WORK REQUEST:
Your response should consist of every entry, unchanged.
--- SOURCE DATA Enclosed Below ---
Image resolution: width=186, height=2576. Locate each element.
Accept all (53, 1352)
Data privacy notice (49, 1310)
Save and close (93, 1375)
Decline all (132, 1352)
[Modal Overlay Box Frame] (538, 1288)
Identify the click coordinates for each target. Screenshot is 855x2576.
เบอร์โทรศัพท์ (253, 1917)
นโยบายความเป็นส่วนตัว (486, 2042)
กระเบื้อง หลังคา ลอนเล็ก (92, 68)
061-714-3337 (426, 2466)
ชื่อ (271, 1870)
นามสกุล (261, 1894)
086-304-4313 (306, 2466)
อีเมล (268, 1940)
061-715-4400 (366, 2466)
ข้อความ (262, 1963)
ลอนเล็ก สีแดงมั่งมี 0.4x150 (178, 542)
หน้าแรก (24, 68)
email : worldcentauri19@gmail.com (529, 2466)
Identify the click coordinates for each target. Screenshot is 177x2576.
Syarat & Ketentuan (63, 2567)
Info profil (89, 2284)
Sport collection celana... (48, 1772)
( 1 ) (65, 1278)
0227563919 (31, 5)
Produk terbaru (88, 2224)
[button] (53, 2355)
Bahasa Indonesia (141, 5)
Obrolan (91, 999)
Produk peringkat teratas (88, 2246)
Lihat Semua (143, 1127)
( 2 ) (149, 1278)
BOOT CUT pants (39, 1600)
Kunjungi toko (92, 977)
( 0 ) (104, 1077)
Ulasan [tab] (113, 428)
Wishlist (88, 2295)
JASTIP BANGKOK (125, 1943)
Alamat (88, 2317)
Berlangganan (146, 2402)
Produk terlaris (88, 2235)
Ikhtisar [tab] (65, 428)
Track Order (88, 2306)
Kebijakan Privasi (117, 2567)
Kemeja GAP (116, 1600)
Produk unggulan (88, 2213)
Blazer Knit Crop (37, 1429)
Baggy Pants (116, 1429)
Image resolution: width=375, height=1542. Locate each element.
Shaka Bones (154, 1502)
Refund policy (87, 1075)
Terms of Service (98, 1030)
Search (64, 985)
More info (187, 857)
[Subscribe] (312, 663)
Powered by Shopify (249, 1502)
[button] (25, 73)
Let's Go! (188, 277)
--- End of Enclosed SOURCE DATA ---
EXERCISE ANSWER:
Image resolution: width=186, height=2576. Locate each element.
Accept all (53, 1352)
Data privacy notice (49, 1310)
Save and close (93, 1375)
Decline all (132, 1352)
[Modal Overlay Box Frame] (538, 1288)
Identify the click coordinates for each target. Screenshot is 855x2576.
เบอร์โทรศัพท์ (253, 1917)
นโยบายความเป็นส่วนตัว (486, 2042)
กระเบื้อง หลังคา ลอนเล็ก (92, 68)
061-714-3337 (426, 2466)
ชื่อ (271, 1870)
นามสกุล (261, 1894)
086-304-4313 (306, 2466)
อีเมล (268, 1940)
061-715-4400 (366, 2466)
ข้อความ (262, 1963)
ลอนเล็ก สีแดงมั่งมี 0.4x150 (178, 542)
หน้าแรก (24, 68)
email : worldcentauri19@gmail.com (529, 2466)
Identify the click coordinates for each target. Screenshot is 177x2576.
Syarat & Ketentuan (63, 2567)
Info profil (89, 2284)
Sport collection celana... (48, 1772)
( 1 ) (65, 1278)
0227563919 (31, 5)
Produk terbaru (88, 2224)
[button] (53, 2355)
Bahasa Indonesia (141, 5)
Obrolan (91, 999)
Produk peringkat teratas (88, 2246)
Lihat Semua (143, 1127)
( 2 ) (149, 1278)
BOOT CUT pants (39, 1600)
Kunjungi toko (92, 977)
( 0 ) (104, 1077)
Ulasan [tab] (113, 428)
Wishlist (88, 2295)
JASTIP BANGKOK (125, 1943)
Alamat (88, 2317)
Berlangganan (146, 2402)
Produk terlaris (88, 2235)
Ikhtisar [tab] (65, 428)
Track Order (88, 2306)
Kebijakan Privasi (117, 2567)
Kemeja GAP (116, 1600)
Produk unggulan (88, 2213)
Blazer Knit Crop (37, 1429)
Baggy Pants (116, 1429)
Image resolution: width=375, height=1542. Locate each element.
Shaka Bones (154, 1502)
Refund policy (87, 1075)
Terms of Service (98, 1030)
Search (64, 985)
More info (187, 857)
[Subscribe] (312, 663)
Powered by Shopify (249, 1502)
[button] (25, 73)
Let's Go! (188, 277)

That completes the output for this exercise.